Continuous glucose monitoring (CGM) is poorly accepted at some American diabetes camps. We evaluated the effectiveness of centralized multiplex monitoring of CGM data overnight at diabetes camp.
Sixty-nine, insulin-treated campers ages 7-18 years were enrolled at a single, week-long American diabetes camp. All campers performed regularly scheduled fingerstick testing, which informed treatment decisions. Campers that monitored their glucose with fingerstick testing at home were fitted with blinded Dexcom CGM at camp and served as control (n=16). Campers that used Dexcom real-time CGM (rtCGM) systems with sharing functionality at home continued to use their self-supplied system at camp (n=53); shared data from all enrolled campers wearing Dexcom rtCGM systems were simultaneously displayed on an investigational, centralized display in the medical cabin (Figure). The multiplex display alerted camp staff to glucose values <4.4 or >13.8 mmol/L, prompting fingerstick testing outside of scheduled intervals. Campers with <50% data coverage were excluded from the analysis. Overnight (22:00-06:00) CGM data were compared between campers wearing blinded and remotely monitored, rtCGM systems.

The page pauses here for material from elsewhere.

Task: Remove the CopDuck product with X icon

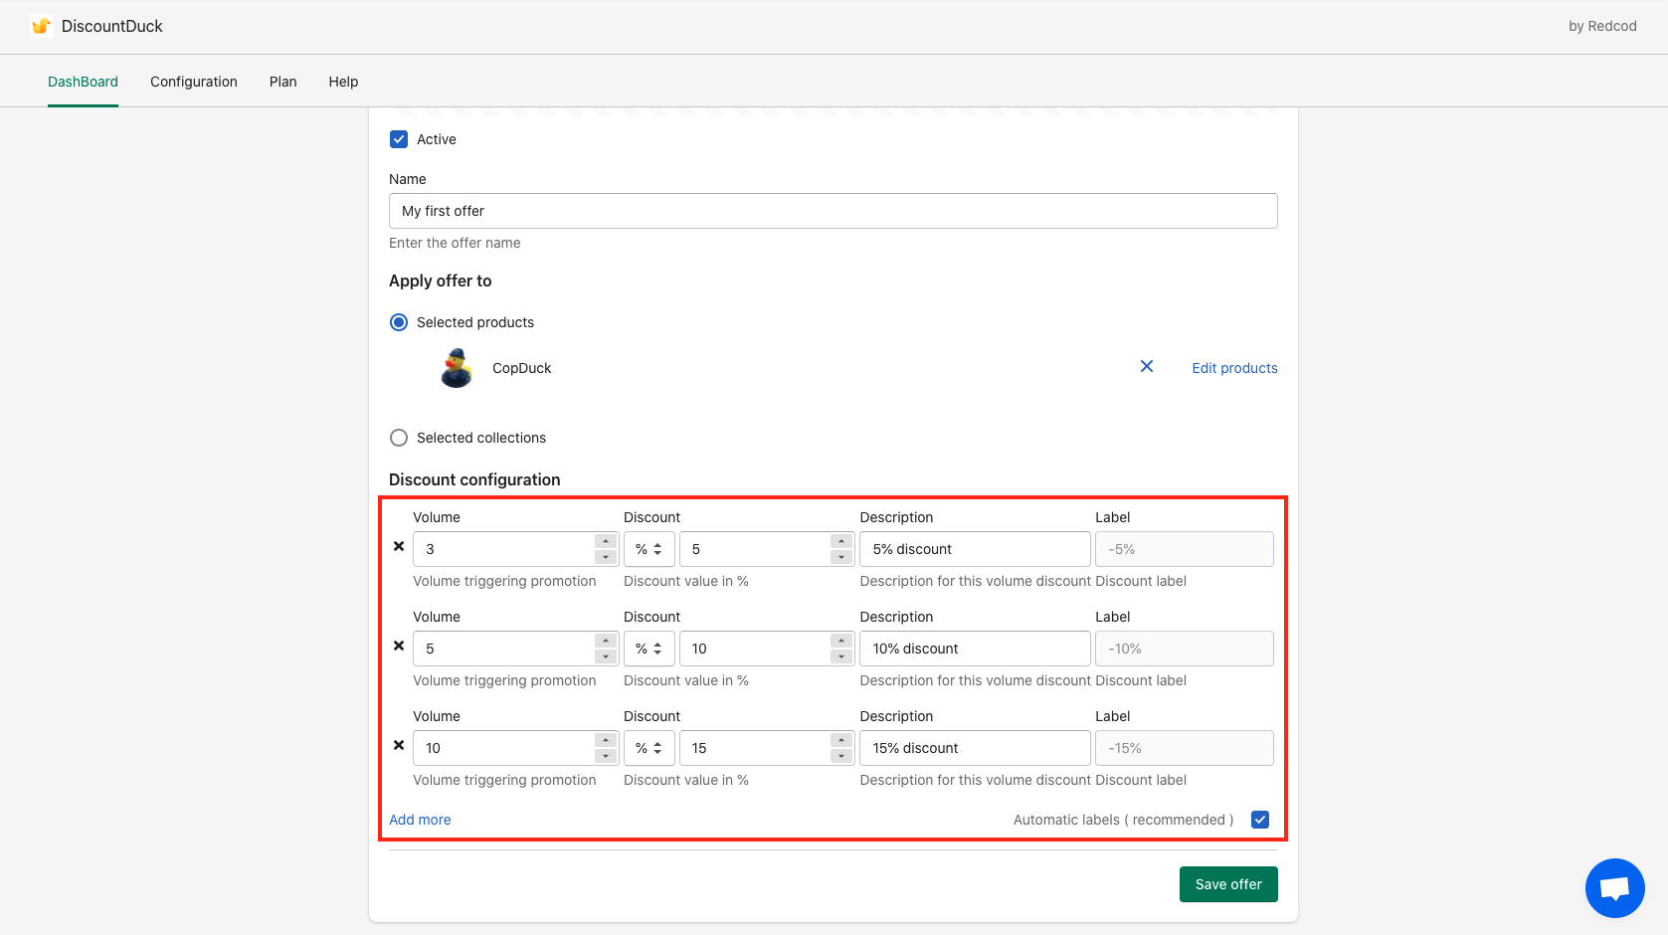Action: click(x=1147, y=367)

Remotely-monitored campers experienced significantly less time <3.0 mmol/L and <3.9 mmol/L and significantly more time in range (TIR; 3.9-10.0 mmol/L) overnight compared to campers monitored with fingerstick testing alone. Overnight hyperglycemia was also lower among remotely-monitored campers (Table). Remote monitoring prompted 73 nocturnal interventions for events that might have otherwise gone undetected.
Centralized multiplex monitoring of rtCGM data at diabetes camp facilitates timely hypoglycemia treatment overnight, may disencumber camp staff, and should be encouraged at all diabetes camps.